The problem is where to put the FAIL arrow of the automata ...
Any ideas would be greatly appreciated ,
Regards
Alright so this problem can definitely be solved in O(n), we just have to cleverly use KMP as you suggested.
Solving the longest proper prefix which is also a suffix problem is a vital part of KMP that we will make use of.
The longest proper prefix which is also a suffix problem is a mouthful so let's just call it the prefix suffix problem for now.
The prefix suffix problem can be pretty hard to understand so I'll include some examples.
The prefix suffix solution for "abcabc" is
"abc" since that is the longest string which is both a proper prefix
and a proper suffix (proper prefixes and suffixes cannot be the entire
string).
The prefix suffix solution for "abcabca" is "a"
Hmmmmmmmmm wait a minute if we just chop off "a" from the end of "abcabca" we are left with "abcabc" and if we get the solution("abc") for this new string and chop it off again we are left with "abc" Hmmmmmmmmm. Very interesting.(This is pretty much the solution but I will talk about why this works)
Alright let's try to formalize this intuition a bit more and see if we can arrive at a solution.

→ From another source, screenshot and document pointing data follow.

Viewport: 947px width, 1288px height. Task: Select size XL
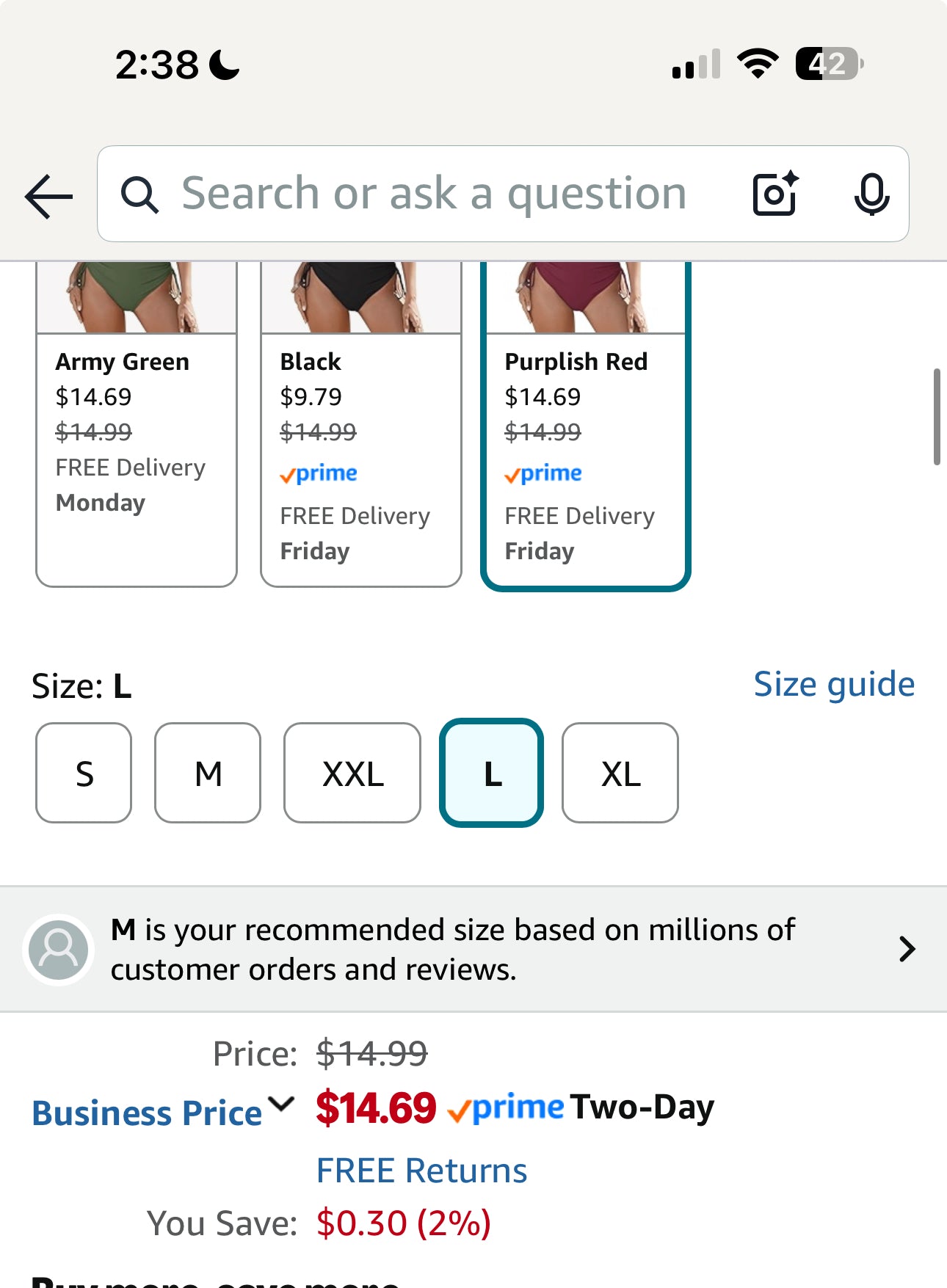coord(620,774)
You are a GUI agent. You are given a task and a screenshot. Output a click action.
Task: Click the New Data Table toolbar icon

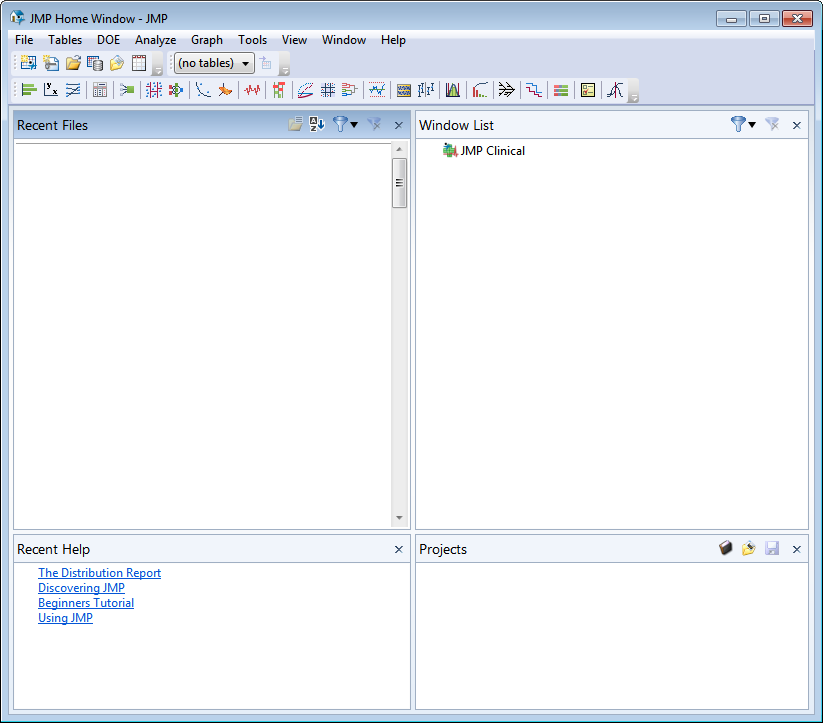pos(28,63)
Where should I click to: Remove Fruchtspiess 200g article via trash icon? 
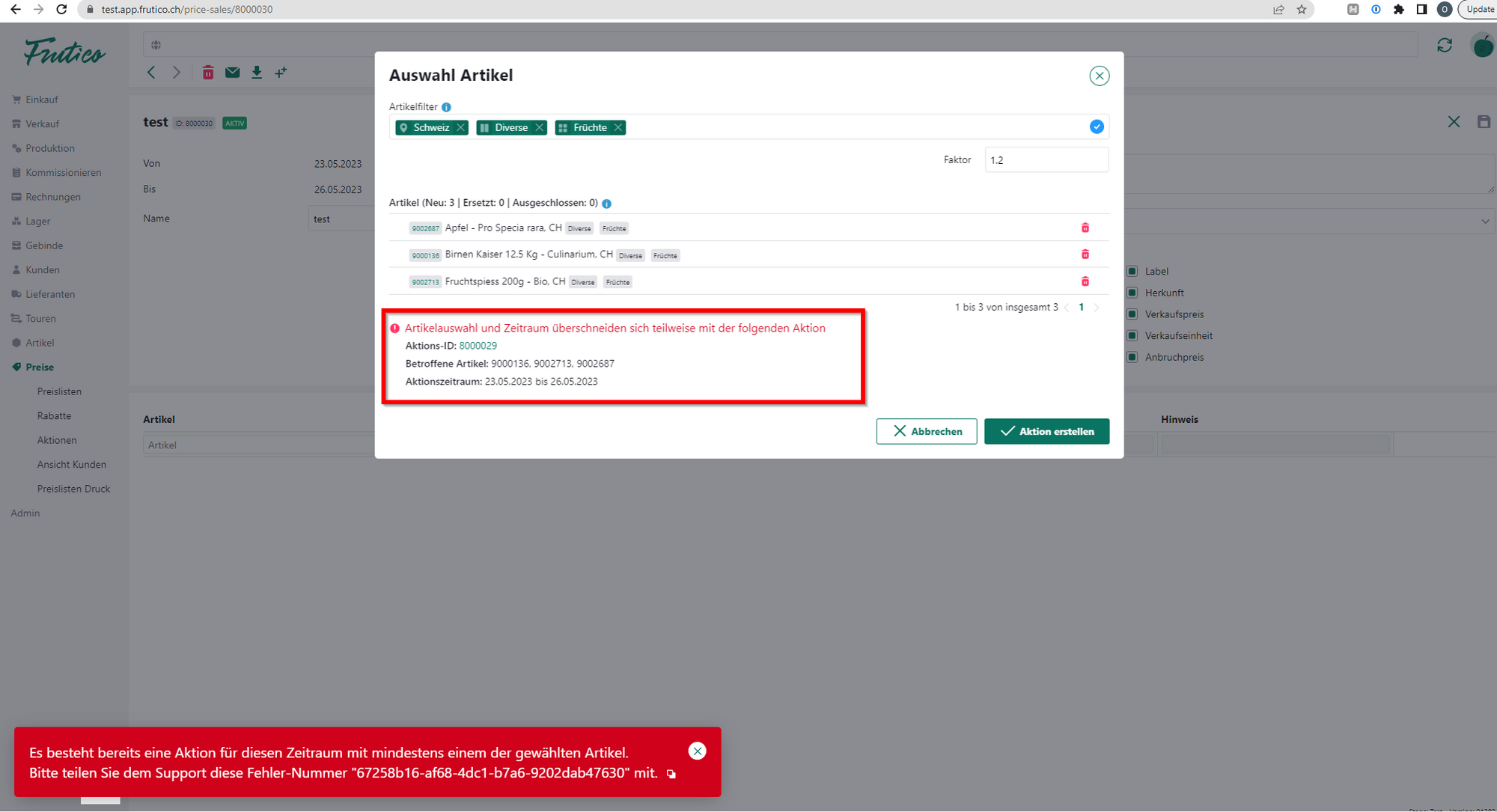[x=1085, y=281]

I will use one key assumption in my argument:
The smallest period of our pattern is a valid period of every larger period in our pattern
Let us store the prefix suffix solution for the first i characters of our pattern in lps[i]. This lps array can be calculated in O(n) and it is used in the KMP algorithm, you can read more about how to calculate it in O(n) here: https://www.geeksforgeeks.org/kmp-algorithm-for-pattern-searching/
Just so we are clear I will list some examples of some lps arrays
Pattern:"aaaaa"
lps: [0, 1, 2, 3, 4]
Pattern:"aabbcc"
lps: [0, 1, 0, 0, 0, 0]
Pattern:"abcabcabc"
lps: [0, 0, 0, 1, 2, 3, 4, 5, 6]
Alright now lets define some variables, to help us find out why this lps array is useful.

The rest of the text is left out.